Nikon’s first version of the 70-200mm f/2.8 lens was announced in 2003, with its successor arriving in July 2009.
Immediately it is clear that this lens is built to a high standard. Its barrel is made from magnesium alloy with the same dappled finish as the company’s professional DSLR bodies.
A rubber ring around the lens mount is an indication that the lens is weather-sealed to prevent dust and moisture entering the rear of the lens hen it is mounted on a camera.

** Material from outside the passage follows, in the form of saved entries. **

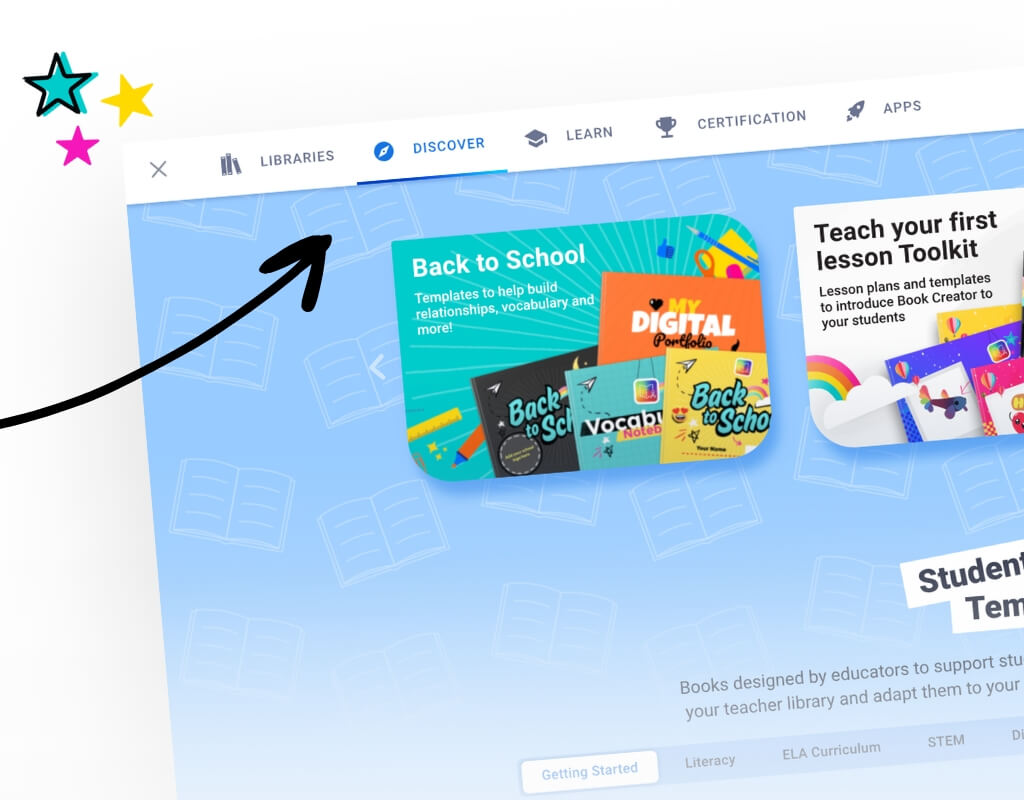The height and width of the screenshot is (800, 1024).
Task: Open the Certification tab
Action: click(x=731, y=121)
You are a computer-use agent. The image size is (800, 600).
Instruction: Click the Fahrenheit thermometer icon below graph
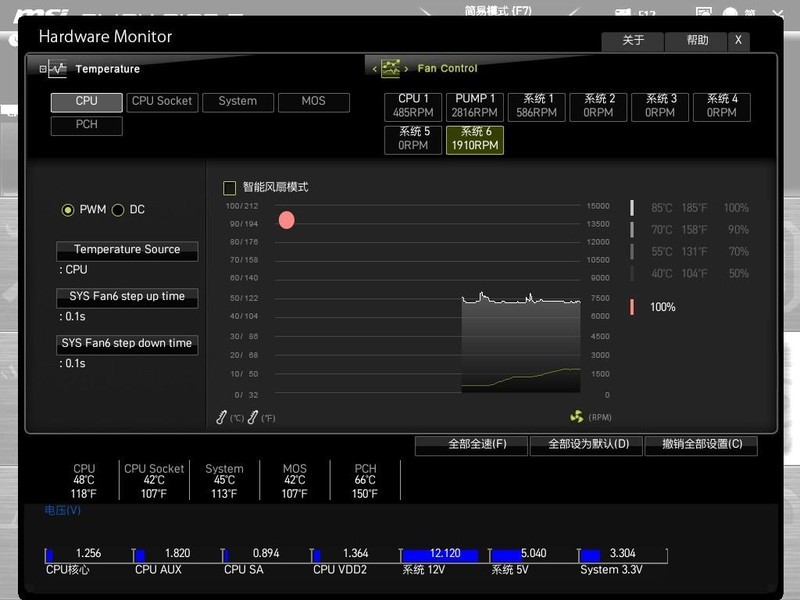point(253,417)
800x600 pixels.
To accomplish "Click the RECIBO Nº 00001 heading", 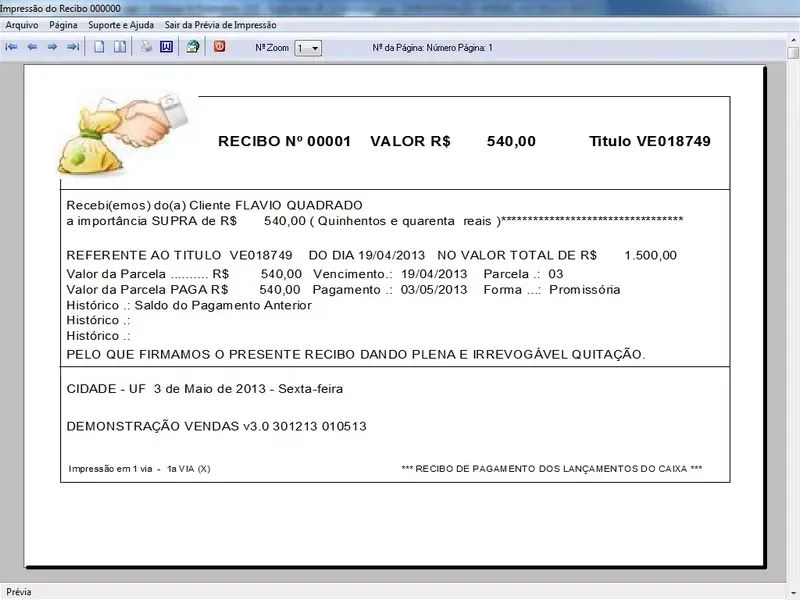I will tap(284, 142).
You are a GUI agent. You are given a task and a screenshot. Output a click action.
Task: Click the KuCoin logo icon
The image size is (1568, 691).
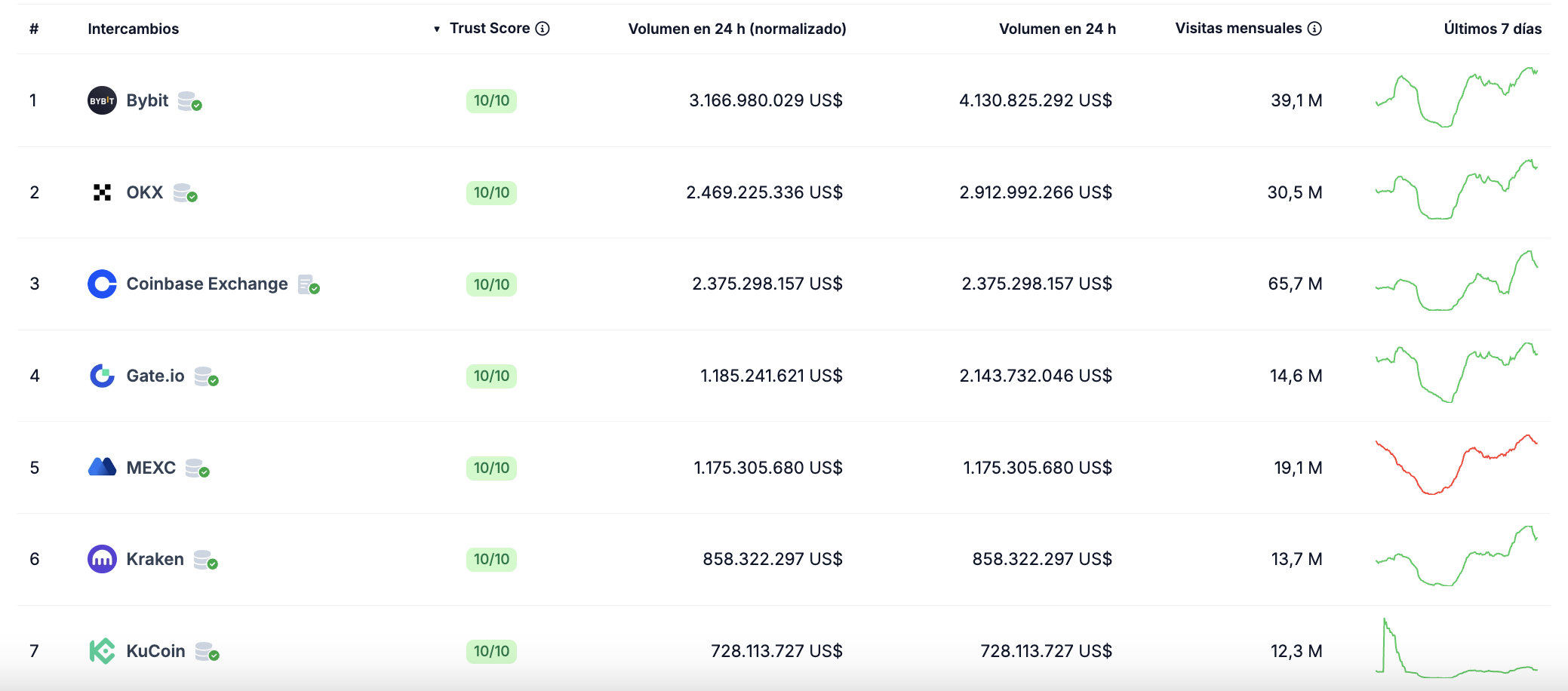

This is the largest and heaviest lens in the group, but any differences in size and weight are negligible. Like all the lenses ere, zooming and focusing are achieved internally, so the 209mm length of the lens remains unchanged during operation, and will not suck in dust while zooming, as is the case with some less expensive zooms.
Each lens has a ring to control focusing and one to control zooming. The Nikon model has a third ring at the front, which serves as a tactile grip but has no other function. The grip is handy for holding the lens at the front, but it is possible to confuse it temporarily with the focus ring.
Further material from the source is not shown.